# START OF Listed entries

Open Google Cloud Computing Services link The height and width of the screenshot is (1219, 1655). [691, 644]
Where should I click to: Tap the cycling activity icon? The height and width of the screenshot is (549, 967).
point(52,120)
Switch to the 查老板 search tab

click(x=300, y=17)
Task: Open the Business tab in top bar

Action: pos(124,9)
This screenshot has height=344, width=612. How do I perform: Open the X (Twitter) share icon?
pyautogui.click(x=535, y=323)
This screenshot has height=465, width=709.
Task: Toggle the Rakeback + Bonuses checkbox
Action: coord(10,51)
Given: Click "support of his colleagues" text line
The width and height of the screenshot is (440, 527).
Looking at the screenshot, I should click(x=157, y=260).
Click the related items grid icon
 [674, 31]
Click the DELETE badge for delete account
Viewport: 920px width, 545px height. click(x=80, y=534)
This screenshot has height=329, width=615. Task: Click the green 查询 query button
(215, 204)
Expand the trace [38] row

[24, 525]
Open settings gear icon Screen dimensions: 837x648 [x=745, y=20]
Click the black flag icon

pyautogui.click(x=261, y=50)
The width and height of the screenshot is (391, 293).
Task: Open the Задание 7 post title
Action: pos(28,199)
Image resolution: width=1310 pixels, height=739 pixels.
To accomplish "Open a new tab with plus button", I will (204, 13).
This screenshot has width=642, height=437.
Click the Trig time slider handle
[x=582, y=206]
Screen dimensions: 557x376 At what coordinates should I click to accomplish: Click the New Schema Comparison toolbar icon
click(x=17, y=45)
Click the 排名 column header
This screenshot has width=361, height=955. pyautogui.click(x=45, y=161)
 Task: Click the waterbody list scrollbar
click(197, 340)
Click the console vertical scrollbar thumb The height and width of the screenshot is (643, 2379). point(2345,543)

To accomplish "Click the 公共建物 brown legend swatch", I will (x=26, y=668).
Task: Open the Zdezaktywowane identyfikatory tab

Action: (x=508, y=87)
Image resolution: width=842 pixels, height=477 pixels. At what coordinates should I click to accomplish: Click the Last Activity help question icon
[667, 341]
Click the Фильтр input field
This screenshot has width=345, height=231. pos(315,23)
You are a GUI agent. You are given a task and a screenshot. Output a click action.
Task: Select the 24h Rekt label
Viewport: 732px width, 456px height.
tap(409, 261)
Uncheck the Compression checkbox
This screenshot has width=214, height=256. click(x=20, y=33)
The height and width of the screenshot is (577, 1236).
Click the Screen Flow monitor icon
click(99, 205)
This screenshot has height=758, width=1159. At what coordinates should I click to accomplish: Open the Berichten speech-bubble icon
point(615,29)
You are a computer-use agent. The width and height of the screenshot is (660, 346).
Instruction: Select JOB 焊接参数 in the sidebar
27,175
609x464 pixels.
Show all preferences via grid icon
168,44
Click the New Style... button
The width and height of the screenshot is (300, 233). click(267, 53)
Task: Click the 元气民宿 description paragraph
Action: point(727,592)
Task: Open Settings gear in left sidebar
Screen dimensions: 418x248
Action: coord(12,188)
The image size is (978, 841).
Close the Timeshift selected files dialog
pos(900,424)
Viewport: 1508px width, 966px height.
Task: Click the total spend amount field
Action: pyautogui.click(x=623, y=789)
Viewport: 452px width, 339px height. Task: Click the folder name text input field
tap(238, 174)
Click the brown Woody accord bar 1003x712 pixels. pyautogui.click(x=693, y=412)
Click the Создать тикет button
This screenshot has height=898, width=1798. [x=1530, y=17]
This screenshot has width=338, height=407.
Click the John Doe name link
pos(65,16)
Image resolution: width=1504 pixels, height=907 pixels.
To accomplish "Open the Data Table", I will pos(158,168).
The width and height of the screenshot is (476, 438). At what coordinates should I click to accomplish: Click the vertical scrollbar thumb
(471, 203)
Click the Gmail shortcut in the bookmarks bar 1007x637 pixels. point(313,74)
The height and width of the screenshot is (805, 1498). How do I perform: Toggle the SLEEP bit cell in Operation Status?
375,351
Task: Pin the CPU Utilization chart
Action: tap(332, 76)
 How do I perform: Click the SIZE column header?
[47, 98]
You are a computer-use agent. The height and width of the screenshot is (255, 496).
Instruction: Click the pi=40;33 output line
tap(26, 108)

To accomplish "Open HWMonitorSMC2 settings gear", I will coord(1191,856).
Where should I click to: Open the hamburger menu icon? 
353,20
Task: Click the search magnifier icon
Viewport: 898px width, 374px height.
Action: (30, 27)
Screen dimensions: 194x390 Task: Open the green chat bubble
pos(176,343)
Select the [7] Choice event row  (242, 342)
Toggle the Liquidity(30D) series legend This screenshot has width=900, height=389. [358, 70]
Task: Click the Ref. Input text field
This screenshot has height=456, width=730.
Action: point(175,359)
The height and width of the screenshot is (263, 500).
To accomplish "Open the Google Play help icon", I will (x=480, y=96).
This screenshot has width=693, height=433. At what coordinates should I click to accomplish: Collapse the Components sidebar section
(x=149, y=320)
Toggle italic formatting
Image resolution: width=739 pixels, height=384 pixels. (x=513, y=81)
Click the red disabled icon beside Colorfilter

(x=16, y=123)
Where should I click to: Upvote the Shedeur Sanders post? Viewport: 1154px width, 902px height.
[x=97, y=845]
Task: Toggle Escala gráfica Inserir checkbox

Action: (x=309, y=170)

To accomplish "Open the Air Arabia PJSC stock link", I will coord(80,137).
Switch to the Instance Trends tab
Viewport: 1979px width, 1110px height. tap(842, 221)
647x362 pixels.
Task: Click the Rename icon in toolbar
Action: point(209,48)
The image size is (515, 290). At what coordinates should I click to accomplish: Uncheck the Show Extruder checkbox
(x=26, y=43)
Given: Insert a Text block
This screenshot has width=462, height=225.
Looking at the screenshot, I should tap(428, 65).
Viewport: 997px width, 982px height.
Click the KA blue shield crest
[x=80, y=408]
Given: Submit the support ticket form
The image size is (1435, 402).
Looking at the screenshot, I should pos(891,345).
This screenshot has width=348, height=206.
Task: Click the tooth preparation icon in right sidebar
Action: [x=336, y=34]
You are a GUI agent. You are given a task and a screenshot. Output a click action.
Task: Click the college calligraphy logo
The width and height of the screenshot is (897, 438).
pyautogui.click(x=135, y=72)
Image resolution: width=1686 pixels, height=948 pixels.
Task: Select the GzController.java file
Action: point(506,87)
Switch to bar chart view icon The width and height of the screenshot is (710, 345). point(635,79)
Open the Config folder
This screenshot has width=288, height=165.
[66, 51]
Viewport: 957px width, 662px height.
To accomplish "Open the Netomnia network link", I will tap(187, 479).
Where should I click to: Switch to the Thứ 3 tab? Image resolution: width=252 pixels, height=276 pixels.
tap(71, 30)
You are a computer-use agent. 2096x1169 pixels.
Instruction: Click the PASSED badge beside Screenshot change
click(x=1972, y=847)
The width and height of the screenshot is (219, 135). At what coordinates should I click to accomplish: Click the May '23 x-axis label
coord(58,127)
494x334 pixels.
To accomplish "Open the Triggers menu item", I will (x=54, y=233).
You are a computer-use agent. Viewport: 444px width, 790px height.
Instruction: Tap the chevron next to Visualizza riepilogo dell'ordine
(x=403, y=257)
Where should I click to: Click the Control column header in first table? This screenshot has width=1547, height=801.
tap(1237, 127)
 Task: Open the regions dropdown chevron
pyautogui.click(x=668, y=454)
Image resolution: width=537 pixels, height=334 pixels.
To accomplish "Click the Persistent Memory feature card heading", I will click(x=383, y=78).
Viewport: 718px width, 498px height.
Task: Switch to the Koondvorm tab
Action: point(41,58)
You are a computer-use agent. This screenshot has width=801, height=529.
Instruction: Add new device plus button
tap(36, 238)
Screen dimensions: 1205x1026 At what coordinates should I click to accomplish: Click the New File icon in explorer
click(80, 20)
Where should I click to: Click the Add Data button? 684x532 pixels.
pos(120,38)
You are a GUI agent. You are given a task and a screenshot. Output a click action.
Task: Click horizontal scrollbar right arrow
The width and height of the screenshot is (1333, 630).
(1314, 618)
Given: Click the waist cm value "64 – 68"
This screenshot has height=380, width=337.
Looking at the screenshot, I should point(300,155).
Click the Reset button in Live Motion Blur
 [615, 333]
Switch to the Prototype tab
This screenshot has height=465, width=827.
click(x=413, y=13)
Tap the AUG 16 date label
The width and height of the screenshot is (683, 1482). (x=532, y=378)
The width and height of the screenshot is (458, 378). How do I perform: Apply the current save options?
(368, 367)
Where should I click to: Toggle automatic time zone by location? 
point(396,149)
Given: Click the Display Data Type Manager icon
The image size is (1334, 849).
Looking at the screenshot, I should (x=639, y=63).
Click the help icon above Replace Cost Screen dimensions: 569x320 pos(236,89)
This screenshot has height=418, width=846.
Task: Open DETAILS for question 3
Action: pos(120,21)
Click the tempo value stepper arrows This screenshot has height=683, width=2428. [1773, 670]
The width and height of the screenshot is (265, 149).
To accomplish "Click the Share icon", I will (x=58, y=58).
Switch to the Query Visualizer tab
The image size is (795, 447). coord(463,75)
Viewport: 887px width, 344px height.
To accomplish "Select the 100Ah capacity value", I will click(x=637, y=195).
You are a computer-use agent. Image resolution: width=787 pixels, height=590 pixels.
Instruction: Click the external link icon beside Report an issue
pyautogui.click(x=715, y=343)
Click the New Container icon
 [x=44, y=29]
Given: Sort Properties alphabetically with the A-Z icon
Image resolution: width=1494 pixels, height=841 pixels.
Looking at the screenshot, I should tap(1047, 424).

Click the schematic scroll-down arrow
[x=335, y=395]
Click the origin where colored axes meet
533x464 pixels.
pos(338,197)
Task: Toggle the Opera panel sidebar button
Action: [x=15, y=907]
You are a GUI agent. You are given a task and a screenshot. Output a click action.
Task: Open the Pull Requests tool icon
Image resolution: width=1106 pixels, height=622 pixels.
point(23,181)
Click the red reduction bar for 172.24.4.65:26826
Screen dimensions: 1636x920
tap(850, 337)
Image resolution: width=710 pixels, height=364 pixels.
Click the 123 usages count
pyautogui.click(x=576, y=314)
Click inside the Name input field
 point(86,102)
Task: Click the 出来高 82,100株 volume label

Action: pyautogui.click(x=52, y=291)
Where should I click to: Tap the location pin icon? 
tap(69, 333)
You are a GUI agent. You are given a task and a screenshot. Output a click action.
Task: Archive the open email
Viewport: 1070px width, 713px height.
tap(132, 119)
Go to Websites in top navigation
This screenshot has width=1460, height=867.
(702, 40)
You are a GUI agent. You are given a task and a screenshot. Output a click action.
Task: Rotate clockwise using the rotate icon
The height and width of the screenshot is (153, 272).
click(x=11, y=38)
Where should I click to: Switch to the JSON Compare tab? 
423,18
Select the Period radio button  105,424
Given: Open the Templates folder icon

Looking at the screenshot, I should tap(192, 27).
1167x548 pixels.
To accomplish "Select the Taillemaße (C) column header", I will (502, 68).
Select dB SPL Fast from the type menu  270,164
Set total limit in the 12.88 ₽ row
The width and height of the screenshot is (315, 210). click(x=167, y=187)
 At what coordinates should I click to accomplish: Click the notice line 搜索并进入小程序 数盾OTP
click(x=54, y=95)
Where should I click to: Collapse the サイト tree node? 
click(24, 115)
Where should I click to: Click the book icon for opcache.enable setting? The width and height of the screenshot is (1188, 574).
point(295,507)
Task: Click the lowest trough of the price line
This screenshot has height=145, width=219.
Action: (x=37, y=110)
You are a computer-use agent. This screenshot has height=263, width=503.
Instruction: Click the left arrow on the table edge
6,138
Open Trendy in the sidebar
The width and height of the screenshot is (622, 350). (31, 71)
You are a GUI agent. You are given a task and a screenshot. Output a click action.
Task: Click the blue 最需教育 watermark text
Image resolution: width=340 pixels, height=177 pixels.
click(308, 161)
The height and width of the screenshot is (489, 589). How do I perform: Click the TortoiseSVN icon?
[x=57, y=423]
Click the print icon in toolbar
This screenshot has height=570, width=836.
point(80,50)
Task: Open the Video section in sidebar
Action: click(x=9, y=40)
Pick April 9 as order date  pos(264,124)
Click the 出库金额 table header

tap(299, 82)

# END OF Listed entries

> **Objective**
Repeat the data above, starting at the line that contains "I will coord(1191,856)." and stopping after the line that contains "(x=149, y=320)", with the requests kept and every coordinate in the answers moved by -12.

> **Task result**
To accomplish "Open HWMonitorSMC2 settings gear", I will coord(1179,844).
Where should I click to: Open the hamburger menu icon? 
341,8
Task: Click the search magnifier icon
Viewport: 898px width, 374px height.
Action: (18, 15)
Screen dimensions: 194x390 Task: Open the green chat bubble
pos(164,331)
Select the [7] Choice event row  (230, 330)
Toggle the Liquidity(30D) series legend This screenshot has width=900, height=389. [346, 58]
Task: Click the Ref. Input text field
This screenshot has height=456, width=730.
Action: point(163,347)
The height and width of the screenshot is (263, 500).
To accomplish "Open the Google Play help icon", I will (x=468, y=84).
This screenshot has width=693, height=433. At what coordinates should I click to accomplish: Collapse the Components sidebar section
(x=137, y=308)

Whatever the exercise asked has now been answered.